══ Dataset
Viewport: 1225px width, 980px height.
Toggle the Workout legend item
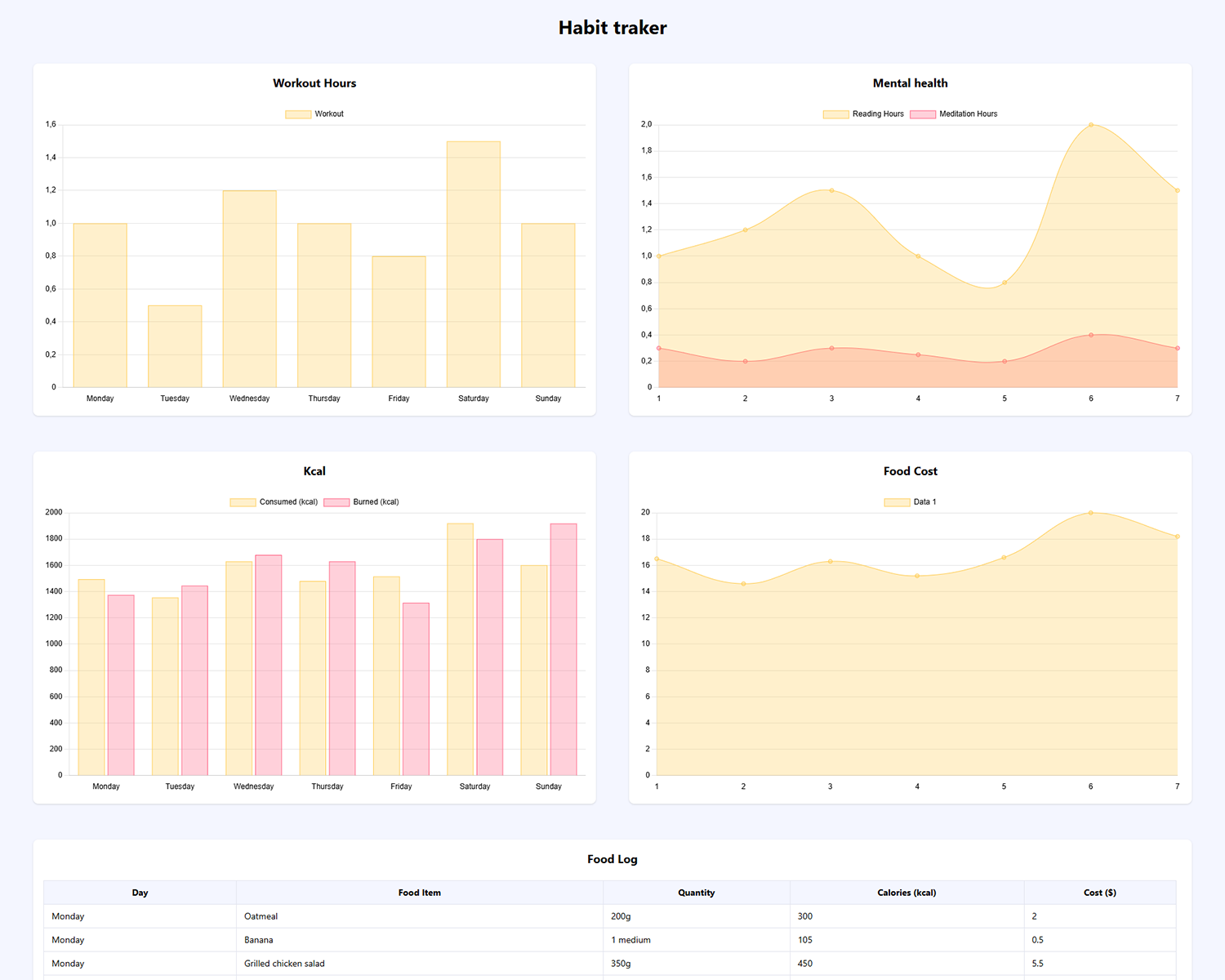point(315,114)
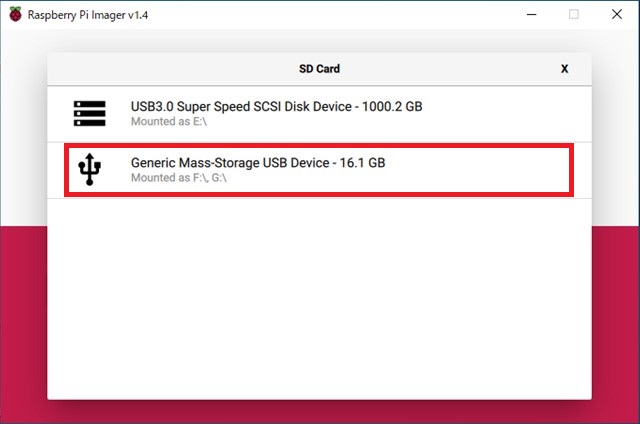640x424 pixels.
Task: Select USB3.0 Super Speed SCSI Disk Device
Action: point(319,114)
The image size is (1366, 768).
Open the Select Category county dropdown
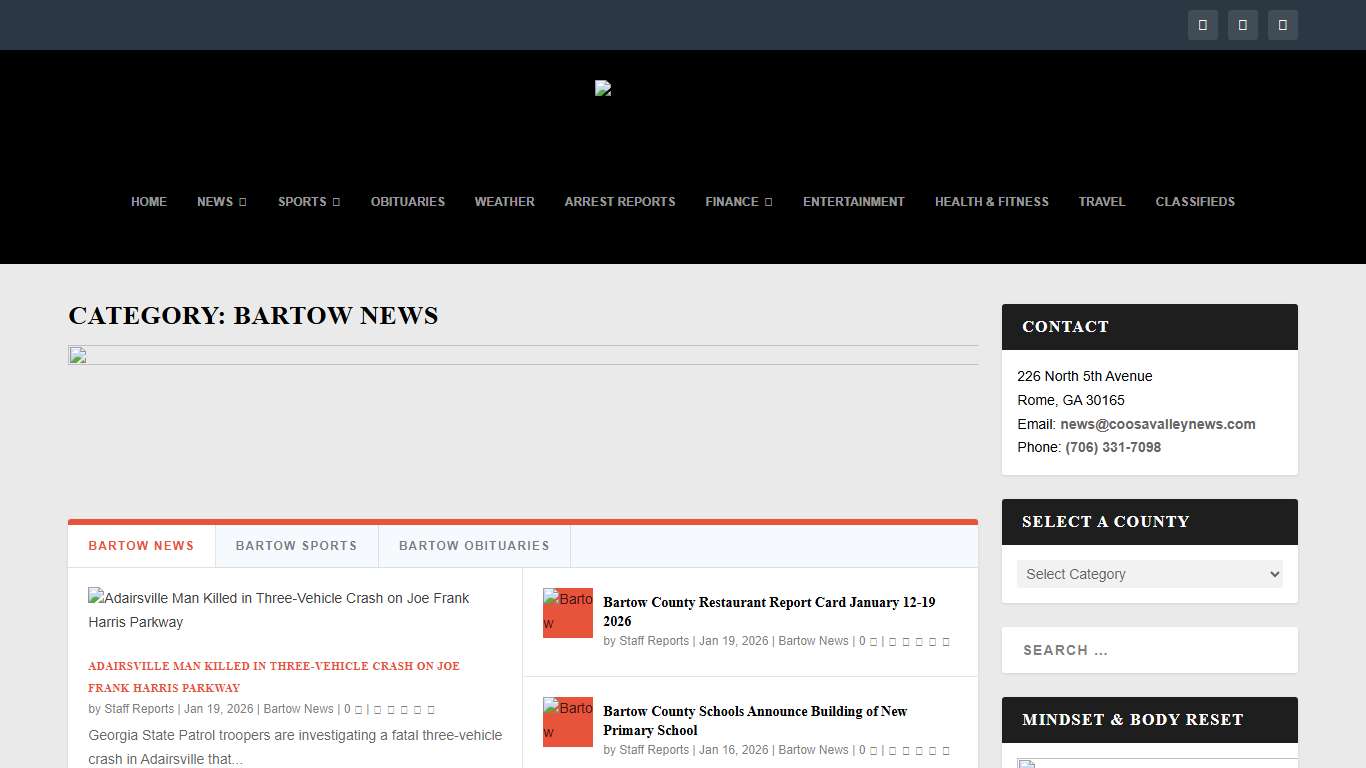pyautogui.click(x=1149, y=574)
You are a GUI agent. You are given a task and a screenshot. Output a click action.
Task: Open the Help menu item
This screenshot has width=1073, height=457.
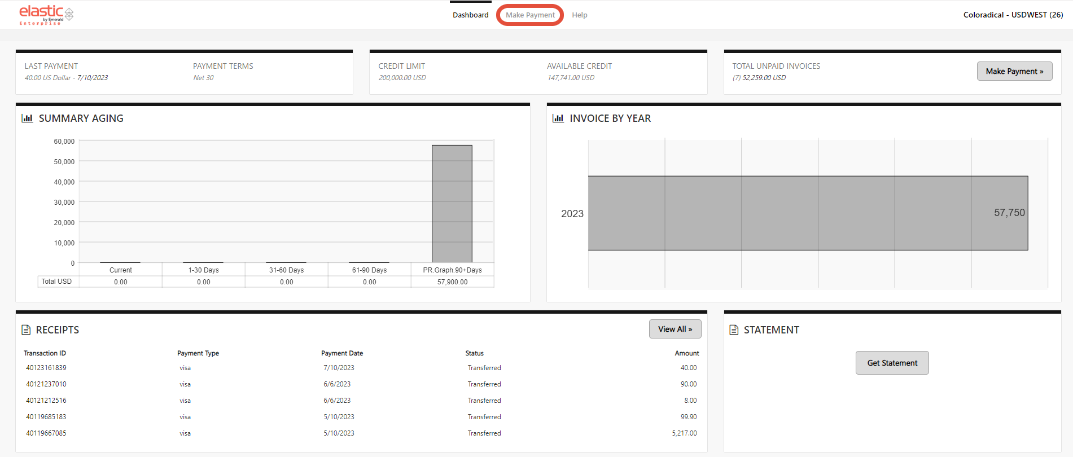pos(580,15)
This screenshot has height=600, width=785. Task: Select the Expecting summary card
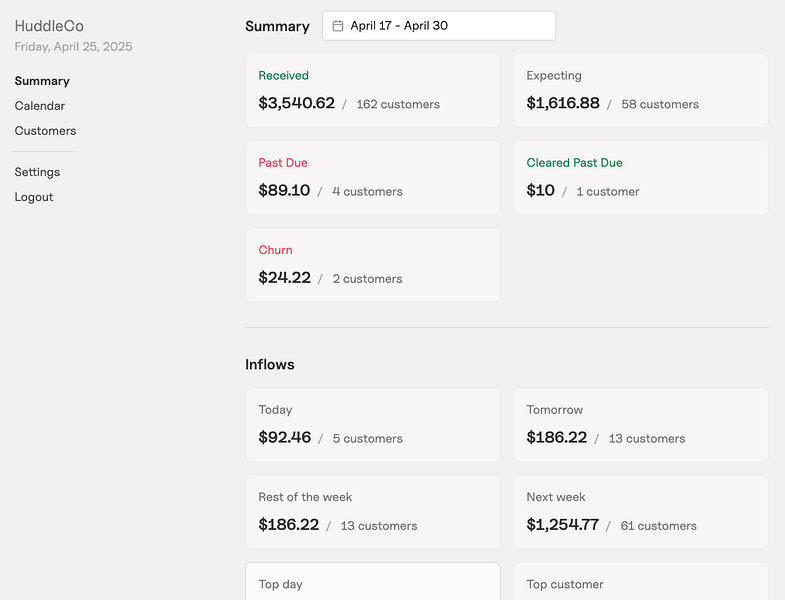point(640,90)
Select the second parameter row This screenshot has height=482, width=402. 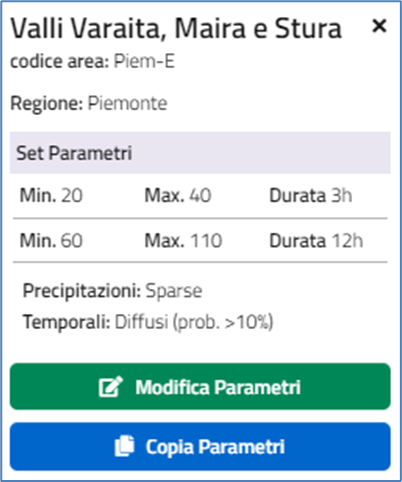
════
Rewrite the lines of the material starting at the line that contains "You are a GUI" and ending at the end of the material, with "Help" changed to "Settings" and everything else left as it is. Leave the pictures out of your answer.

You are a GUI agent. You are given a task and a screenshot. Output a click action.
Task: Open the Settings menu item
This screenshot has width=1073, height=457.
pos(580,15)
This screenshot has height=600, width=785. Task: Select the Expecting summary card
point(640,90)
Select the second parameter row This screenshot has height=482, width=402. 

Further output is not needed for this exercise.